With sections, you can organize all channels and direct messages under a different sidebar section.
|Instead of||It’ll become|
– Client 1 Channel 1
– Client 2 – Channel 1
– Client 3 – Channel 1
– Client 2 – Channel 2
-Client 2 – Channel 3
– Client 1 – Channel 2
|Client 1 (This is a section) |
– Channel 1
– Channel 2
To customize sections,
- Hover over “Channels” on the sidebar
- Click on *three dots*
- Select “Create new section.”
- Then drag-and-drop channels under the section
5. Use Slack efficiently
One of the primary reasons to use Slack is having an effective and efficient conversation. I already mentioned using channels and sections for organizing. Here are a few more tactics to use Slack efficiently:
- Use Threads: Want to have a discussion around a message client sent or expand upon your message? Use threads to avoid cluttering the whole channel.
- @ members: If you want to specifically mention someone in the channel, use @[Member username] to tag them. Also, you can use @everyone or @here or @channel to notify all people in the channel or workspace.
- Use emoji reactions: To avoid clutter, skip short messages and use emoji reactions instead. For example, Instead of “Congratulations!” react with “🎉.”
- Use slash commands: Slack slash commands are shortcuts for specific actions. For example, you can simply enter “/invite @[Name]” to invite someone to a channel.

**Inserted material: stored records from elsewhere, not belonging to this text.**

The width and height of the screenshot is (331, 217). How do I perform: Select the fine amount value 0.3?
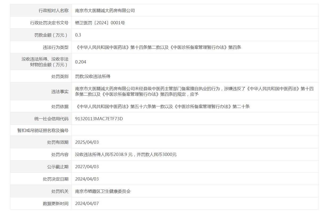[78, 35]
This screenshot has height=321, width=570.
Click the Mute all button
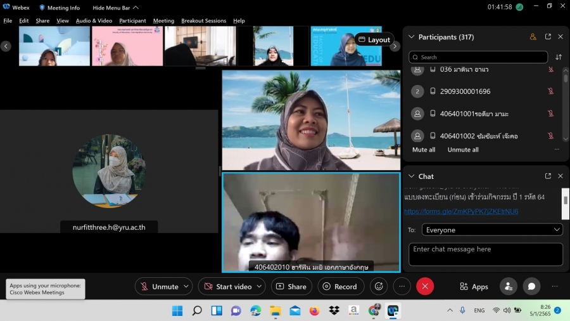click(x=424, y=150)
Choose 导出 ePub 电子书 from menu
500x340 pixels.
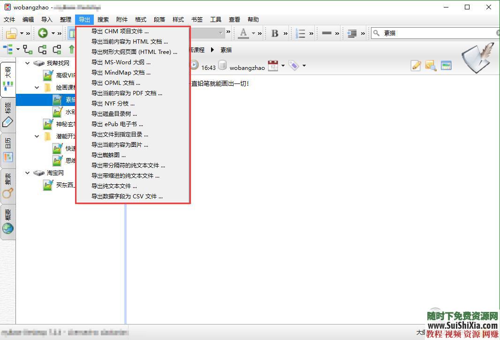pyautogui.click(x=117, y=124)
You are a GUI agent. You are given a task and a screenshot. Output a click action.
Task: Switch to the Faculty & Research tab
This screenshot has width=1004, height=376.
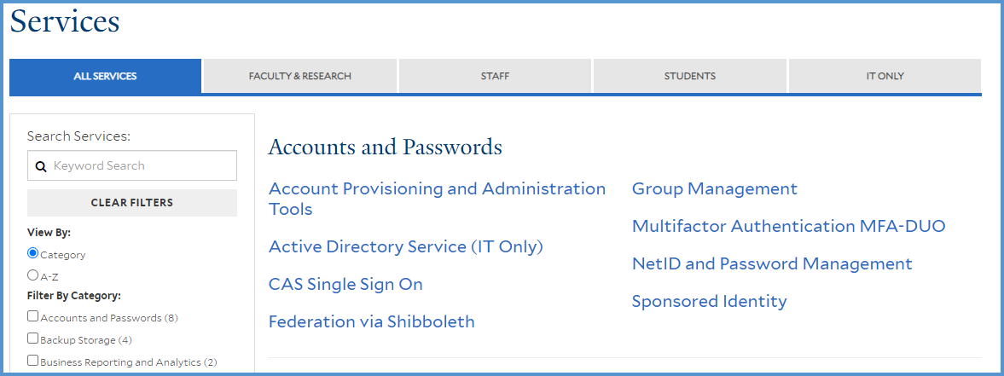299,76
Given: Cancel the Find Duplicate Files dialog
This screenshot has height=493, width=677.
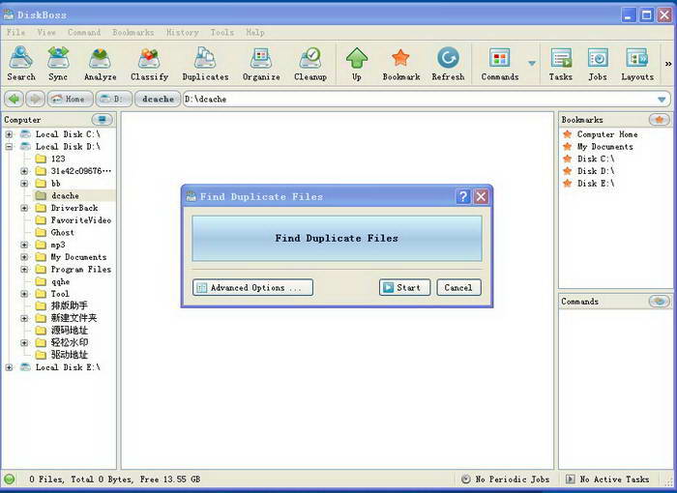Looking at the screenshot, I should [x=458, y=287].
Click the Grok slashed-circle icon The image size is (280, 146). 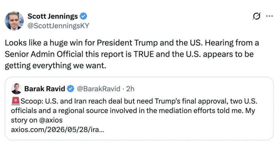tap(257, 16)
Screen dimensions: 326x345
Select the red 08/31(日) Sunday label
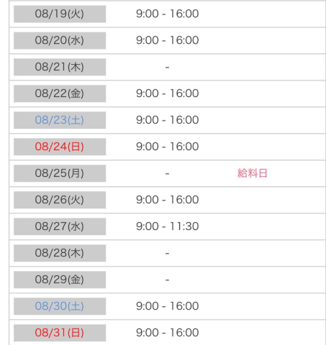(x=60, y=333)
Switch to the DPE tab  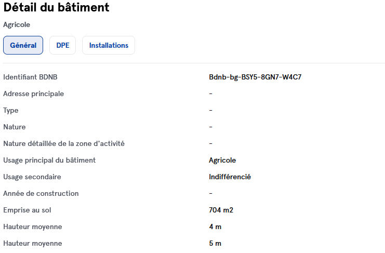click(x=62, y=45)
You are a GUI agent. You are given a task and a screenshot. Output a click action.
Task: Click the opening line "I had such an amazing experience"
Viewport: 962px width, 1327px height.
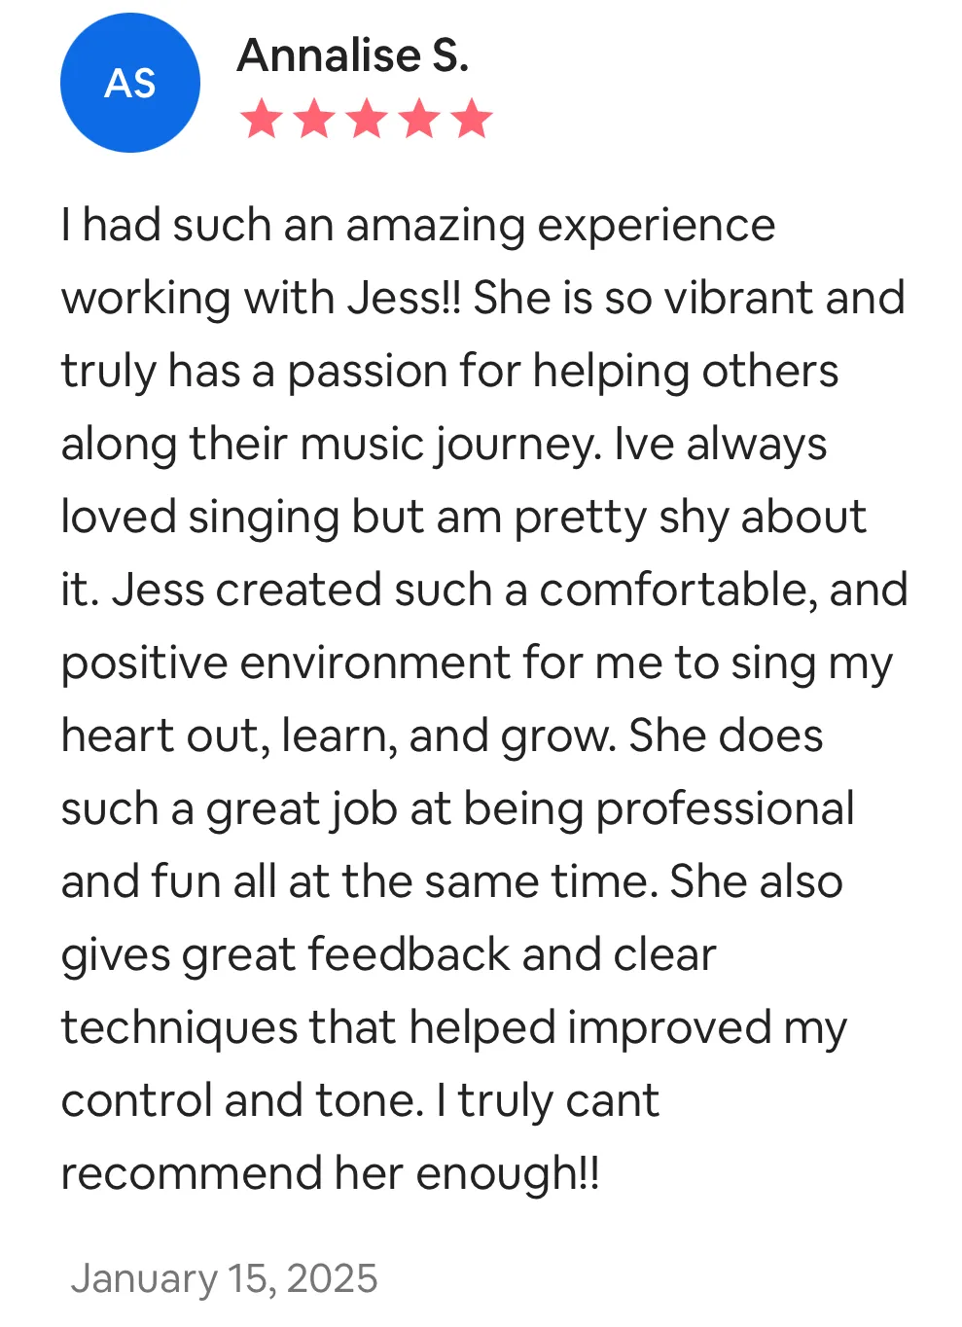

- Jump on voice or video calls: Sometimes, text messages don’t cut it. Use Slack’s call or video call option then.
6. Integrate & Automate
The Slack App Directory has over 2400 apps. You can use those integrations to add functionalities and automate a lot of tasks. For example, I already told you about the Social Intents Slack integration that allows you to live chat with clients from Slack.
Slack App Directory
Here are a few more examples you might find helpful:
- Automate invoicing: Connect with your invoicing software (Zoho Invoice, Honeybook, Freshbooks, etc.) to send invoices directly from Slack. You can also add Slack reminders about the invoice.
- Sync your calendar to automate the status: Add your calendar to Slack and automate status change when you are busy doing something else.
- Automate reminders: Use slash command /remind and set reminders for clients or teammates.
- Automate project management: Create tasks directly on your project management platform from Slack.
- Send files with Google Drive integration: Add the Google Drive app to your Slack to access and send documents on the drive.
7. Set working hours
Slack can be brutal at times if you don’t define boundaries. Clients can message any time, especially if you work with remote teams in different time zones. Therefore, do two things:
- Tell clients about your working hours right in your onboarding message. For example, include something like, “I’ll be available on Slack between 9 AM – 6 PM on Slack…”
- Set working hours to auto-update status to DND (do not disturb) after work hours. Not only will it show clients you are not available for instant messaging, but it’ll also stop Slack from notifying you in case someone messages.
Quick tip: You can switch notification settings from “All messages” to “Direct messages, mention & keywords.” or “Nothing” manually too.
Creating emails, being formal because it’s email, CCing & BCCing people…all that seem rather inefficient when you see Slack features like channels & @mention, no? Well, just shift client communication to Slack and use it as I suggested for productive conversations.